A knack for troubleshooting tough problems with a high level of ownership and curiosity to empower this skill

Ability and willingness to share on-call responsibilities

Preferred skills:

U.S. Citizenship with active DoD SECRET clearance and Counterintelligence Scope Polygraph

Current DoD Directive 8140.01 compliant certification (e.g. Security+ CE, SSCP, CASP+ CE, CISSP, CCNP Security)

Working knowledge of K8s, Docker, Helm and automated deployment via pipeline (e.g. Concourse or Jenkins)

Familiarity with distributed version control systems such as Git

Experience with Grafana or similar monitoring technologies

Experience with Root Cause Analysis (RCA)

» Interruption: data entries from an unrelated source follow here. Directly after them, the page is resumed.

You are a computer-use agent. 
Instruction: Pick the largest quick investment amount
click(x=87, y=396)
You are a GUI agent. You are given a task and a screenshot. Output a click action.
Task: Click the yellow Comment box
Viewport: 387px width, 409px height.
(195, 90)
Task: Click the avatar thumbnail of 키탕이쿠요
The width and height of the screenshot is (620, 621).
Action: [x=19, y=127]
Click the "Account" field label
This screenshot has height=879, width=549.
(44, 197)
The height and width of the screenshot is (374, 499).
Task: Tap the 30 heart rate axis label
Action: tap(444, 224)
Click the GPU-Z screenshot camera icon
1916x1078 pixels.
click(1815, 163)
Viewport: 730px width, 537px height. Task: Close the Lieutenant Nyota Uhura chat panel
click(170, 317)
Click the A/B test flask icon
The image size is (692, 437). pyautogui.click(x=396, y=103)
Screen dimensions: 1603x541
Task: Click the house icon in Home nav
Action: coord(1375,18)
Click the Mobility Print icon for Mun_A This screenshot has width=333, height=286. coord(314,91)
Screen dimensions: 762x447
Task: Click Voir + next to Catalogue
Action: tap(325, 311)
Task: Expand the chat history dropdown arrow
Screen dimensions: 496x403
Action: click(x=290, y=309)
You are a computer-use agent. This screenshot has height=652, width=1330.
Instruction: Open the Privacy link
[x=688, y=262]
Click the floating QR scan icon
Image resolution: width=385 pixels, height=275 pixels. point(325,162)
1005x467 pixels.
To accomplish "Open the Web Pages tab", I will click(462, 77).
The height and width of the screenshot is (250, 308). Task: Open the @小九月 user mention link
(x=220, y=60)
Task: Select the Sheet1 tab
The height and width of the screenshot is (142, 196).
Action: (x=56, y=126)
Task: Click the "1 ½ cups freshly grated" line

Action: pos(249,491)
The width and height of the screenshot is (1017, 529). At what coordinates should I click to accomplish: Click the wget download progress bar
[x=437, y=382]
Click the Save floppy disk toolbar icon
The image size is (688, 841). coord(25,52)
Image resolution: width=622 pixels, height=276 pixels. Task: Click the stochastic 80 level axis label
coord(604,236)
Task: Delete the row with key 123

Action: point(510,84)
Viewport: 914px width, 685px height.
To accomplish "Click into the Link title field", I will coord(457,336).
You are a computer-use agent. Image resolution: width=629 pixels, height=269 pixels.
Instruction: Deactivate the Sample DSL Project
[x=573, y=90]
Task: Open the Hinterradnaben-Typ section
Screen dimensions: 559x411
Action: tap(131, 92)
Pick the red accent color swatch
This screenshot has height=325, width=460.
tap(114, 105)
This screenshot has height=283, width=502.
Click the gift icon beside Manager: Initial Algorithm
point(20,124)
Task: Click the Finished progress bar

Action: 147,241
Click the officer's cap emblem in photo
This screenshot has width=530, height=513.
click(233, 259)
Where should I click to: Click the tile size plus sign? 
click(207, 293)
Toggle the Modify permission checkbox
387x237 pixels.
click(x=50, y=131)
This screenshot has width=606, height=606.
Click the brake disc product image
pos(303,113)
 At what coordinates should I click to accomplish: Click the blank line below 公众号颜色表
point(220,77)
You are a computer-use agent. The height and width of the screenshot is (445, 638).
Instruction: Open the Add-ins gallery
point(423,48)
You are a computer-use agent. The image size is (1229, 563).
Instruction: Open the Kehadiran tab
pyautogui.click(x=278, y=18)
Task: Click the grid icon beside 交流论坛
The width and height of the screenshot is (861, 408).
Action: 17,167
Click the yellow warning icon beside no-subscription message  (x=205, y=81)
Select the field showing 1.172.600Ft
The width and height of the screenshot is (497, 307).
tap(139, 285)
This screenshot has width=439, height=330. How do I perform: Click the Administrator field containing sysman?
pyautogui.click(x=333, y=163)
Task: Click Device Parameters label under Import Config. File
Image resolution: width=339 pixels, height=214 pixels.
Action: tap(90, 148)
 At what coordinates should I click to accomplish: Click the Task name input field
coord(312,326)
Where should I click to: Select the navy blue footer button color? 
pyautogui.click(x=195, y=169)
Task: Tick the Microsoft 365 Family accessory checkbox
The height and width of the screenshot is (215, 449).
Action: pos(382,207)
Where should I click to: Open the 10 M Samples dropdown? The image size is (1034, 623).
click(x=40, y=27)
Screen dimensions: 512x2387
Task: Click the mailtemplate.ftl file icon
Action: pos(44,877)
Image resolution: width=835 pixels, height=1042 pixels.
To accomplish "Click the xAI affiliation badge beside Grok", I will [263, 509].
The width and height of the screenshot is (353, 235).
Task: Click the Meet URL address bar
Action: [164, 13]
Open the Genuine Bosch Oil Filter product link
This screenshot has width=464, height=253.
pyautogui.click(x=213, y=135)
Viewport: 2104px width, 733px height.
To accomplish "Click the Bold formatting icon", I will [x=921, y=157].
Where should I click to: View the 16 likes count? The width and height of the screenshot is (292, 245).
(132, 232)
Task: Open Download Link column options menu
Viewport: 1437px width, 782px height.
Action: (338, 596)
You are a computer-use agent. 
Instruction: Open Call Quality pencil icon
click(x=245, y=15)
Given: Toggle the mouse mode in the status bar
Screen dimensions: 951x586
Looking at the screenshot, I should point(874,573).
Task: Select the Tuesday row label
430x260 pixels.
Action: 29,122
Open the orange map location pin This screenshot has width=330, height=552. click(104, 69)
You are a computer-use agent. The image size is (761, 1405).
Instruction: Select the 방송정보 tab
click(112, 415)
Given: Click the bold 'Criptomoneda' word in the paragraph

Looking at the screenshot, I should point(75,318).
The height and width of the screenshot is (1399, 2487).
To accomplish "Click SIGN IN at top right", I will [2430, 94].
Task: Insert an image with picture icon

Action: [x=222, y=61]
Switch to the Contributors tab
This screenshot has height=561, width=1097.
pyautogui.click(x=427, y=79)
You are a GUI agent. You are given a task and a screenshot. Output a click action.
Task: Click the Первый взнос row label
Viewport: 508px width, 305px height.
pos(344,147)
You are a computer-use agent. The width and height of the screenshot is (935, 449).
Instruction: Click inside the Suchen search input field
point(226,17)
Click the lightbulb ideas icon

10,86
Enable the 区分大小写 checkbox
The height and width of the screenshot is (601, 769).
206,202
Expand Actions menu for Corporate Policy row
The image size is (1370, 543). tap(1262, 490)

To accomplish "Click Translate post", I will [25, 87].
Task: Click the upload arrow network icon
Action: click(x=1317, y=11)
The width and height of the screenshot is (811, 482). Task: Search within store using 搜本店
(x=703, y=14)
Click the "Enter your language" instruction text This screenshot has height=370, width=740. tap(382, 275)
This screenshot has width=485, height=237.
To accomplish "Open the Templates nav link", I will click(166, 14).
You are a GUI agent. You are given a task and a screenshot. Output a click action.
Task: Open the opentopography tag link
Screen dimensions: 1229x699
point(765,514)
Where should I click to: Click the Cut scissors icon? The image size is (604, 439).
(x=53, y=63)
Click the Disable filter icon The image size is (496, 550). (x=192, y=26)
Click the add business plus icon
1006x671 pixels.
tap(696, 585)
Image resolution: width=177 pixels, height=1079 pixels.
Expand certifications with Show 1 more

Experience with Scaled Agile Framework

Willingness to step in as a leader to address ongoing incidents and problems and to provide guidance to others in order to drive to a resolution

Effectively prioritize work and encourage best practices in others

Meticulous and cautious with an ability to identify and consider all risks and balance those with performing the task efficiently

Understanding of Incident and Problem Management

Positive, flexible, and personable; adaptive to change

Good understanding of networking fundamentals

Have a "Make it happen" attitude

Organized with an ability to document and communicate ongoing work tasks and projects

Receptive to giving, receiving, and implementing feedback in a highly collaborative environment

Ability to learn rapidly in a fast-paced environment while being extremely curious about how things work

Maxar Technologies values diversity in the workplace and is an equal opportunity/affirmative action employer. All qualified applicants will receive consideration for employment without regard to sex, gender identity, sexual orientation, race, color, religion, national origin, disability, protected veteran status, age, or any other characteristic protected by law.